If you asked about the food at the nursing home, she would form a quick scowl on her brow and issue an abrupt, "WELL!" Her head would shake firmly to enhance the strong feelings. This was always difficult for me. I never fully understood if she was angry about a particular dish, disgusted by the bland offering, or reminded of her circumstance by the repeated presentation of beans, mashed potatoes, and jello. But remaining true to her nature, she would allow a smile to cross her lips and she would flash an ornery wink. With a distance in her voice, this one word would soften and she would quietly whisper, "well".
As we prepared to leave the nursing home, Lilly would pull us close with her one good arm. She would pat our heads and backs. With the most gentle touch imaginable, she would tell us she loved us. "Well....well.....well...." One "Well" for each stroke of her hand. This one word extending affection and care. When we drew back, there was always a tear in her eye. She would nod her head, adjust herself in her seat to make herself as tall as possible, and place her hand back on her Bible. My last memory of Lilly as we left her room was a hesitant wave and one, single word beckoning us to return another day, "Well - ".

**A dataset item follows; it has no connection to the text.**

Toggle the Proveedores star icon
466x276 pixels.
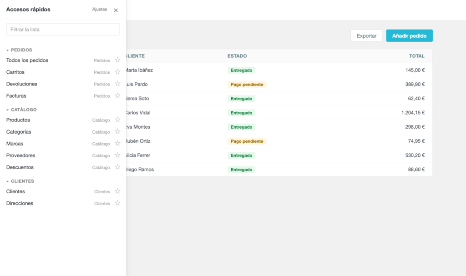117,156
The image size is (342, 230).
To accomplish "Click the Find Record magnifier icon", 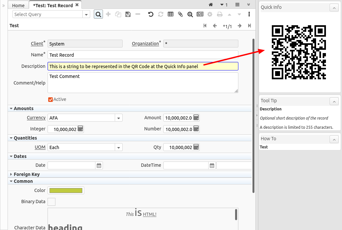I will coord(98,14).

Decades after her last Sunday School lesson at the church, Lilly Green continued to teach anyone who would listen. The years she spent expressing herself with a single-syllable word taught me a valuable truth: More words do not equate more wisdom.
You've heard the politicians speak for endless hours and say nothing.
You've suffered preachers who lost their salvation and the interest of their congregation.
You've listened to teachers who believe they know something about everything.
You've endured coworkers who ramble for hours.
You've found yourself cornered by your crazy cousin who has an opinion about politics and poverty.
All their words add nothing to humanity's collective knowledge. Lilly taught a timeless truth. The rest can have banality and platitudes. I choose one well-placed word to make all the difference.